Where the Body Meets the Mind

Then, the horizon glows a pale yellow just before it burns red, or maybe calms with orange and pink. The industrial architecture is first unveiled by a pale light, and the distance afforded to me, on the river, allows for the fleeting feeling that nothing is complicated and moments can just be appreciated as aesthetic experiences.
By Isabel T. Mehta

It feels strange to start my day so early, at about 5 a.m., because my body takes longer to wake up than my mind does. I am remarkably alert in the morning, but I have to force my legs to pedal my bike through a waking Cambridge, down to the boathouse for practice. I pass service workers in uniform waiting for the bus on Brattle Street and imagine that they may be going to work, or returning home after the night shift.

There is nothing special about this morning routine. It is ordinary to me — everything that I am doing and everything that I am about to do. As we row, it’s a push and a catch, a push and a catch. Within minutes, my body finally catches up. It is so cold. The wind stimulates my nervous system, and suddenly there is a sort of unity between what I want to do and what I am doing. There is nothing else to do other than insert my blade in the water and push.

We push, with our bodies, all the way up the river. If we stopped moving, the boat would stop moving, too. It is a wonderful feeling, to know that my body is strong and capable. I focus on my feet, flat on the footplate, and then the engagement of my thighs, which press once the blade is locked. There is a tug on my latissimus muscles and, at the end of the stroke, an activation of my abdominals as they hold my body upright. My grip on the oar handle is secure. I am intensely aware of my body and its contractions and releases and its relation to other bodies in front of and behind me.

The river opens up about 2,000 meters downriver from Weld Boathouse. Rowers call it the Basin. In the Basin, the Boston skyline sits on the horizon atop Longfellow Bridge. The sky is mostly gray until the sun rises. Then, the horizon glows a pale yellow just before it burns red, or maybe calms with orange and pink. The industrial architecture is first unveiled by a pale light, and the distance afforded to me, on the river, allows for the fleeting feeling that nothing is complicated and moments can just be appreciated as aesthetic experiences.

Two hours later, I’m sitting in the middle row for my 9 a.m. English class. It feels like all that I experienced earlier this morning happened somewhere else. In class, we are reading Charles Dickens’s “Bleak House.” This is the longest novel I have ever read and also one of the most complicated. I am handed a passage from the novel and told to take the next 15 minutes to perform a close reading. The passage is only four sentences.

“For a time there were some dungeon lights burning, as the lamp of life hums in Tom-all-Alone’s, heavily, heavily, in the nauseous air, and winking — as that lamp, too, winks in Tom-all-Alone’s — at many horrible things,” reads one of them.

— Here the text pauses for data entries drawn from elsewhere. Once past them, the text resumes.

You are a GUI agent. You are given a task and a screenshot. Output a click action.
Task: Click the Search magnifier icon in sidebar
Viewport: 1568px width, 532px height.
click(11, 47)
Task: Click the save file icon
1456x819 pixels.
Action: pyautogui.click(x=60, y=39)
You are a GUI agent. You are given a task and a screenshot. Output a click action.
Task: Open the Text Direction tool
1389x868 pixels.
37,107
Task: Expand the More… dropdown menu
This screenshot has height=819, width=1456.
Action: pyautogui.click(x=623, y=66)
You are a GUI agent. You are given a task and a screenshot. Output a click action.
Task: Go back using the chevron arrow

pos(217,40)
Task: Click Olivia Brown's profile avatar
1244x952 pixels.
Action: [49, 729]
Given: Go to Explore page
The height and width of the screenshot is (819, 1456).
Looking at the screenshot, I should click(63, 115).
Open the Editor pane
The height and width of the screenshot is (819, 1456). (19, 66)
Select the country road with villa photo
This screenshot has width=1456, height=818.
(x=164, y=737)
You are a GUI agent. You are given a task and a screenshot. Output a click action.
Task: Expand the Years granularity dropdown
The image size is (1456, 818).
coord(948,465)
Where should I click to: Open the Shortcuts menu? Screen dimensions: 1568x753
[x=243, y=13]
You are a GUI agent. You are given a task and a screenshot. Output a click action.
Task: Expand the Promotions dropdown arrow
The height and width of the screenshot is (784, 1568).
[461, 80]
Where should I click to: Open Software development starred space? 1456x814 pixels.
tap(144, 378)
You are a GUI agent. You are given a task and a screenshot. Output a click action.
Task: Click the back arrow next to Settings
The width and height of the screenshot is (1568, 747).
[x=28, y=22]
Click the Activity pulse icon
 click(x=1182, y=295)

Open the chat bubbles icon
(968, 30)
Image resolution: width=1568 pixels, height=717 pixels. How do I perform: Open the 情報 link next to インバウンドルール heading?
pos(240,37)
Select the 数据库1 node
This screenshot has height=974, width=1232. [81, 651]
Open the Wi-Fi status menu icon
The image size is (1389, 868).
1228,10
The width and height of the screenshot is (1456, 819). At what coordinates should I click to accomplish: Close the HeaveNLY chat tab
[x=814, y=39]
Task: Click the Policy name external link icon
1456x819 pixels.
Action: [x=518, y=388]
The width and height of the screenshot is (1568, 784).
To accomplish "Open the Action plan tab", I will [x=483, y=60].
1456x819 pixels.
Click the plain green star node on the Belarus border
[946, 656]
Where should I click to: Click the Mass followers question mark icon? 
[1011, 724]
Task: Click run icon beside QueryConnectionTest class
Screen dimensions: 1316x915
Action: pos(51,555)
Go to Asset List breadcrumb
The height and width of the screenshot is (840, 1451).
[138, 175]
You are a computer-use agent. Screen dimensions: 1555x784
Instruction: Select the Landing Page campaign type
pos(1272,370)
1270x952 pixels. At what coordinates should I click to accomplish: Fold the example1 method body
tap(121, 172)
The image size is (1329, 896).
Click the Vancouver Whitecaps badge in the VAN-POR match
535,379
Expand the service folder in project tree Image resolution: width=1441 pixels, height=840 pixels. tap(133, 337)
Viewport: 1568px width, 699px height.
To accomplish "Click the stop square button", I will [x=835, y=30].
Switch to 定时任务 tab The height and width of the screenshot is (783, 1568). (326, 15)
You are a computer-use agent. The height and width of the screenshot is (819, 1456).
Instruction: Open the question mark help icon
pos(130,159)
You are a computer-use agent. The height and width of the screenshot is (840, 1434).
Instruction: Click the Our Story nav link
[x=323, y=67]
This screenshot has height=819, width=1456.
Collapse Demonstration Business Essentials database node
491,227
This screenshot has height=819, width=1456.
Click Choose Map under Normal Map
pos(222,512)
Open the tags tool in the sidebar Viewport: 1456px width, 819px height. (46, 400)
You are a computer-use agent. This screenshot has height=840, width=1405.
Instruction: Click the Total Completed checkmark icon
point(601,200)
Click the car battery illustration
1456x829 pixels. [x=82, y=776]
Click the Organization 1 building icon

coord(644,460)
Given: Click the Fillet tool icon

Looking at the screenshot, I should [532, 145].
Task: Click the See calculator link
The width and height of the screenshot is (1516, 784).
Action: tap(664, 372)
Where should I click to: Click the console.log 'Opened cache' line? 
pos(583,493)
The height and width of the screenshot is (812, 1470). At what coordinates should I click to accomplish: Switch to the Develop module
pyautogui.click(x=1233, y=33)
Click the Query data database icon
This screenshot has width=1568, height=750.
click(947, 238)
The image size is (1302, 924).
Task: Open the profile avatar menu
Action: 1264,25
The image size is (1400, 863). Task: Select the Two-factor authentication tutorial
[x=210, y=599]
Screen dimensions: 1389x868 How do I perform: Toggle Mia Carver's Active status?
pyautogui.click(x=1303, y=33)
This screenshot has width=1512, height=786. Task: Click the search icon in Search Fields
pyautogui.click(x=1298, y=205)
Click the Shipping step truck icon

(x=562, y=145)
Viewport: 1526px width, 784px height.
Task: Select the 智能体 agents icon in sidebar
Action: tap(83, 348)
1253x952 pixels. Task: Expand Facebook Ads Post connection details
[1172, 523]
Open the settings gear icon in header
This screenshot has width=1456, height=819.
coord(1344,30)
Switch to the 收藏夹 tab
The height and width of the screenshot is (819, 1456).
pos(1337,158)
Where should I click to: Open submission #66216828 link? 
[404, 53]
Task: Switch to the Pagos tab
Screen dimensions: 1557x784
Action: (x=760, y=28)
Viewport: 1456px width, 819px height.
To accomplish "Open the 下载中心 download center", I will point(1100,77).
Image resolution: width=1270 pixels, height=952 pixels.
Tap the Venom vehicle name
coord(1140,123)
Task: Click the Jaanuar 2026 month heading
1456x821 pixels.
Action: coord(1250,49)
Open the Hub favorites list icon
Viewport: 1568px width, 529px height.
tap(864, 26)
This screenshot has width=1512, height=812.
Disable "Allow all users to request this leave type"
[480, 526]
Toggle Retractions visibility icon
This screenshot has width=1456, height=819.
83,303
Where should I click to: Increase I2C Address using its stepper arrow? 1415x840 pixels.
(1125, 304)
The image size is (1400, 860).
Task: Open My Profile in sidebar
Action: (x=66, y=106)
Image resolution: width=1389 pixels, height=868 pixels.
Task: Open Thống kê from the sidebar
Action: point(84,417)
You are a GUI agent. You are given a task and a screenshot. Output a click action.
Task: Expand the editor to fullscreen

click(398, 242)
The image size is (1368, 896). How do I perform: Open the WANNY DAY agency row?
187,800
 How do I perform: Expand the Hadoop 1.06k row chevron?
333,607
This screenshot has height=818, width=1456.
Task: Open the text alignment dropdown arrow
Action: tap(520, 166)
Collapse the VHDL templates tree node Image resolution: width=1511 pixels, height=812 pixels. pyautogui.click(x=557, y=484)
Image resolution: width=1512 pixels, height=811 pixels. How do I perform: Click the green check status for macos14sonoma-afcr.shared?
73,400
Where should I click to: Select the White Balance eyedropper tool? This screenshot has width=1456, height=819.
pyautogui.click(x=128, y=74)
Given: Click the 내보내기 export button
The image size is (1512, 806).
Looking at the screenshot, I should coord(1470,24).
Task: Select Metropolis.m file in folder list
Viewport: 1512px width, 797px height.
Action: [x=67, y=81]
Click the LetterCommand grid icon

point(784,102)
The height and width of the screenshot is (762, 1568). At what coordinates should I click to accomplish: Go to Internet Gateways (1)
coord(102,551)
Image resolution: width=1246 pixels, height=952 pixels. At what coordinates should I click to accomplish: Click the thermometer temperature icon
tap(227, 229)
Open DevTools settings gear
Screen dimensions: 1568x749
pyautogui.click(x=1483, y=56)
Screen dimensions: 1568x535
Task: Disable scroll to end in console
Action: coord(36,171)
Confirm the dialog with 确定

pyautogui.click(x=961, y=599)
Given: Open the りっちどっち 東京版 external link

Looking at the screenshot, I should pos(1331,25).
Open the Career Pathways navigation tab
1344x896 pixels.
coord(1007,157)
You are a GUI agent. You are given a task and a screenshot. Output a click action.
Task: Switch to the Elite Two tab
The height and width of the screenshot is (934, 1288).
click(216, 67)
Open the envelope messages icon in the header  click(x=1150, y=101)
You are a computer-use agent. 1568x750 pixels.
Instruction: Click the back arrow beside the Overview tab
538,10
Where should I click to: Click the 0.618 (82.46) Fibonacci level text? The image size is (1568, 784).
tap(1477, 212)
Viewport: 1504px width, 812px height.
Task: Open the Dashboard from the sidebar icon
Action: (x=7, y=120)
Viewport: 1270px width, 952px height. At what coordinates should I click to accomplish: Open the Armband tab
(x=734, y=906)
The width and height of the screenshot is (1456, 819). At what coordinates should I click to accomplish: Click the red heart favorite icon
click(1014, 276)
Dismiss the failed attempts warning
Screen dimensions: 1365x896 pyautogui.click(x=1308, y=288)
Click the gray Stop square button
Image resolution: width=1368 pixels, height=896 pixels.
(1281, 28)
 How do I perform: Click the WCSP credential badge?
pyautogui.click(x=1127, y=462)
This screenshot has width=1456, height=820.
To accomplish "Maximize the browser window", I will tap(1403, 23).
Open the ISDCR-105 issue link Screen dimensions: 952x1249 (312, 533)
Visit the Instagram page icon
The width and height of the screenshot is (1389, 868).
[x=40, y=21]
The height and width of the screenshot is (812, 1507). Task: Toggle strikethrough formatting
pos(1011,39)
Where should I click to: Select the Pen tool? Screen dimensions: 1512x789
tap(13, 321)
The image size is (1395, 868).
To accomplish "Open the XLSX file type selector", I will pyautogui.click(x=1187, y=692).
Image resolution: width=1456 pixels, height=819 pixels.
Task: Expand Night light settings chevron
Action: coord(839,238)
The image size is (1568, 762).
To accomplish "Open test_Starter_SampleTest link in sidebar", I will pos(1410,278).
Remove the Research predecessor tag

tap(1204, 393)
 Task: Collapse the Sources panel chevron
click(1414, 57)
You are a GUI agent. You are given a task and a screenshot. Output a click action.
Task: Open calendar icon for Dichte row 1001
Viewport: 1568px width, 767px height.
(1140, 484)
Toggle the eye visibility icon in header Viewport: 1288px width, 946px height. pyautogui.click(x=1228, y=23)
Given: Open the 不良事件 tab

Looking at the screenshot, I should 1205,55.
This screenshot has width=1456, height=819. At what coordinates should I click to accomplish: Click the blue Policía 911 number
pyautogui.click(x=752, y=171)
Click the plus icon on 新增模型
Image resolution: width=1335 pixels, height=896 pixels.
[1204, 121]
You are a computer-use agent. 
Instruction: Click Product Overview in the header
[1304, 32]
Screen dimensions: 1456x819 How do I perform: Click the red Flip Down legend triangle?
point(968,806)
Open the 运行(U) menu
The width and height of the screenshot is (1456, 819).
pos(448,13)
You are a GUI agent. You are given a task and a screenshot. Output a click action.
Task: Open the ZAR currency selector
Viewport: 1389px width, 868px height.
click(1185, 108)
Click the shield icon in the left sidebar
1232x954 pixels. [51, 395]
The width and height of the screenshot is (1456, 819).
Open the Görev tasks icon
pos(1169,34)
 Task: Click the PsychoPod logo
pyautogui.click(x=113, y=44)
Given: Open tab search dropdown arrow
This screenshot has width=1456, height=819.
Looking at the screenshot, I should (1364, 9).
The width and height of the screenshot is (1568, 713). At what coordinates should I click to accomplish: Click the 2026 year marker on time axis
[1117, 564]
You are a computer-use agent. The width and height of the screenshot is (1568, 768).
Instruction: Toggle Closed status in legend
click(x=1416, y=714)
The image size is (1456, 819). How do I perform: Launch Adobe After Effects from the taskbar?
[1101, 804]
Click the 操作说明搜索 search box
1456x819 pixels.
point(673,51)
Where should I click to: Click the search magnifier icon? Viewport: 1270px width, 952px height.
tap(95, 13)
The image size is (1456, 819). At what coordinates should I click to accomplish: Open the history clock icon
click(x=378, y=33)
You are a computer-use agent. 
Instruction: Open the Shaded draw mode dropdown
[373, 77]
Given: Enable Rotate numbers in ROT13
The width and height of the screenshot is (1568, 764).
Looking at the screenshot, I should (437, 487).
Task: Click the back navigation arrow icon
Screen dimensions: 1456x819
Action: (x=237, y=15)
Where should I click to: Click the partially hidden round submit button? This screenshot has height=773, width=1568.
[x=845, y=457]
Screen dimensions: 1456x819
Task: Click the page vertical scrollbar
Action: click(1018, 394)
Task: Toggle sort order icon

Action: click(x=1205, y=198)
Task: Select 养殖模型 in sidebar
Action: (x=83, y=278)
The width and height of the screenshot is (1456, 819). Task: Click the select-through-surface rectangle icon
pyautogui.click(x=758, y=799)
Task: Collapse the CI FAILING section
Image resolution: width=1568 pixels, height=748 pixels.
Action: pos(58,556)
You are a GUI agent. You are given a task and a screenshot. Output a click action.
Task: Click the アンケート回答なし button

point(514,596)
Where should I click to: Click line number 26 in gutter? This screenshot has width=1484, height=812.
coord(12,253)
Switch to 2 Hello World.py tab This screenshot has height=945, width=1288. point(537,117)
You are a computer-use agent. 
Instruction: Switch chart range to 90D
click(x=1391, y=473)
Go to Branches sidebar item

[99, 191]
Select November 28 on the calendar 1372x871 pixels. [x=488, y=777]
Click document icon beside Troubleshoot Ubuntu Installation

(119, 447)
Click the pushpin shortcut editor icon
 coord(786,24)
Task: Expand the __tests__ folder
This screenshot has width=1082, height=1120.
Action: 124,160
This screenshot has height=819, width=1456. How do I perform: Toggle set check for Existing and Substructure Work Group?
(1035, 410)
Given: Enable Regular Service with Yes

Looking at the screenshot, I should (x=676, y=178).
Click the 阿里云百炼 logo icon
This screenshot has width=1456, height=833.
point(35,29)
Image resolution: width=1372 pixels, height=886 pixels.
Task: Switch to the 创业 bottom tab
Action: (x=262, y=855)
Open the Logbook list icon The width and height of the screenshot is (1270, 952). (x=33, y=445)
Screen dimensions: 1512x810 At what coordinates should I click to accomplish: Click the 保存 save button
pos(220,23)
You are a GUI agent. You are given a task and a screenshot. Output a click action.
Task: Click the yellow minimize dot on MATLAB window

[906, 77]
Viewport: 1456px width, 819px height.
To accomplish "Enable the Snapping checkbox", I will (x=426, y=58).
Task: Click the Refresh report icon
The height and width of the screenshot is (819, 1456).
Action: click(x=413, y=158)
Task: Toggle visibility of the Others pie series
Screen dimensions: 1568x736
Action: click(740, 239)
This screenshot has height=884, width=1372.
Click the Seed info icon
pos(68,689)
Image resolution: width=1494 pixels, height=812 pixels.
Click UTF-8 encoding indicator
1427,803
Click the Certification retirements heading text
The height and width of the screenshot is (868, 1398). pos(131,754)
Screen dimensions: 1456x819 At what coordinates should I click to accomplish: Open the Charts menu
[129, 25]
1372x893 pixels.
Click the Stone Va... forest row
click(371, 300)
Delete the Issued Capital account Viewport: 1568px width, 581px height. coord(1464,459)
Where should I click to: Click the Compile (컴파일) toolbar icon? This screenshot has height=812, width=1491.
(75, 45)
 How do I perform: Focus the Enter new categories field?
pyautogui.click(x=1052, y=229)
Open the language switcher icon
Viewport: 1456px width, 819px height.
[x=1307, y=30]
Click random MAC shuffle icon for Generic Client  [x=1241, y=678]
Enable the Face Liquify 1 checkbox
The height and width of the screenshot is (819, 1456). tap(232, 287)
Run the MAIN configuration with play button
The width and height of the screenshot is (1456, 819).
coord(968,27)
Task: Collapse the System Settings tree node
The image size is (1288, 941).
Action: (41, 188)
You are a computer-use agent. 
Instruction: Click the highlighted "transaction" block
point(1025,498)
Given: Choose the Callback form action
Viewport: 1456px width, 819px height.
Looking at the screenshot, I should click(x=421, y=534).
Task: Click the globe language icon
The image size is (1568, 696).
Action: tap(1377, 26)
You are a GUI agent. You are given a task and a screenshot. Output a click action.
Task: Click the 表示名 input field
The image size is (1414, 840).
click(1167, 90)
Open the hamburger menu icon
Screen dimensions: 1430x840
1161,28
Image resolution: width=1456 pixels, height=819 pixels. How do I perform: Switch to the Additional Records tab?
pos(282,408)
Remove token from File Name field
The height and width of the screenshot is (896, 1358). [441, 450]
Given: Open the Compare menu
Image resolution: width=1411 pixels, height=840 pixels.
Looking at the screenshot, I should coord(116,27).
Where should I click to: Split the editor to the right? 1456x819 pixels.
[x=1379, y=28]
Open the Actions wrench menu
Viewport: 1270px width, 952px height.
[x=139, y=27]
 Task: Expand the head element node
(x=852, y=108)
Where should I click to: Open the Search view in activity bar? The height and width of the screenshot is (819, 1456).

A close reading is not merely reading. It’s a thoughtful and critical analysis of a text in order to develop a deep and precise understanding of the text’s form in relation to its significance. It is an inspection done by slowing down time to be present with the text. Each word is enthroned with enough power to bear the weight of its paragraph. I find this process one of the hardest tasks in studying literature, because it requires intense stillness and focus. It is difficult for me to summon such isolated attention on command, because most other things in my life do not require this of me.

It all becomes beautiful quickly — the repetition, the rhythm, Dickens’s precise use of language. I decipher. Push and catch, push and catch. I have learned to define inner peace not as stillness in the body, necessarily, but as stillness in the mind. This seems like a rudimentary concept.

We all chuckle at “mindfulness.” I do not know if this is what I am talking about. What I do know is that there is immense value in being present, and being aware of the body and mind, and knowing when one needs rest and the other needs movement. Rowing and studying literature are only different in the physical activity required. What begins to happen when I allow my mind and my body to unify, or become one, repeatedly, everyday, is that both become easy. The world becomes saturated with intrigue and beauty because I am aware enough to see it.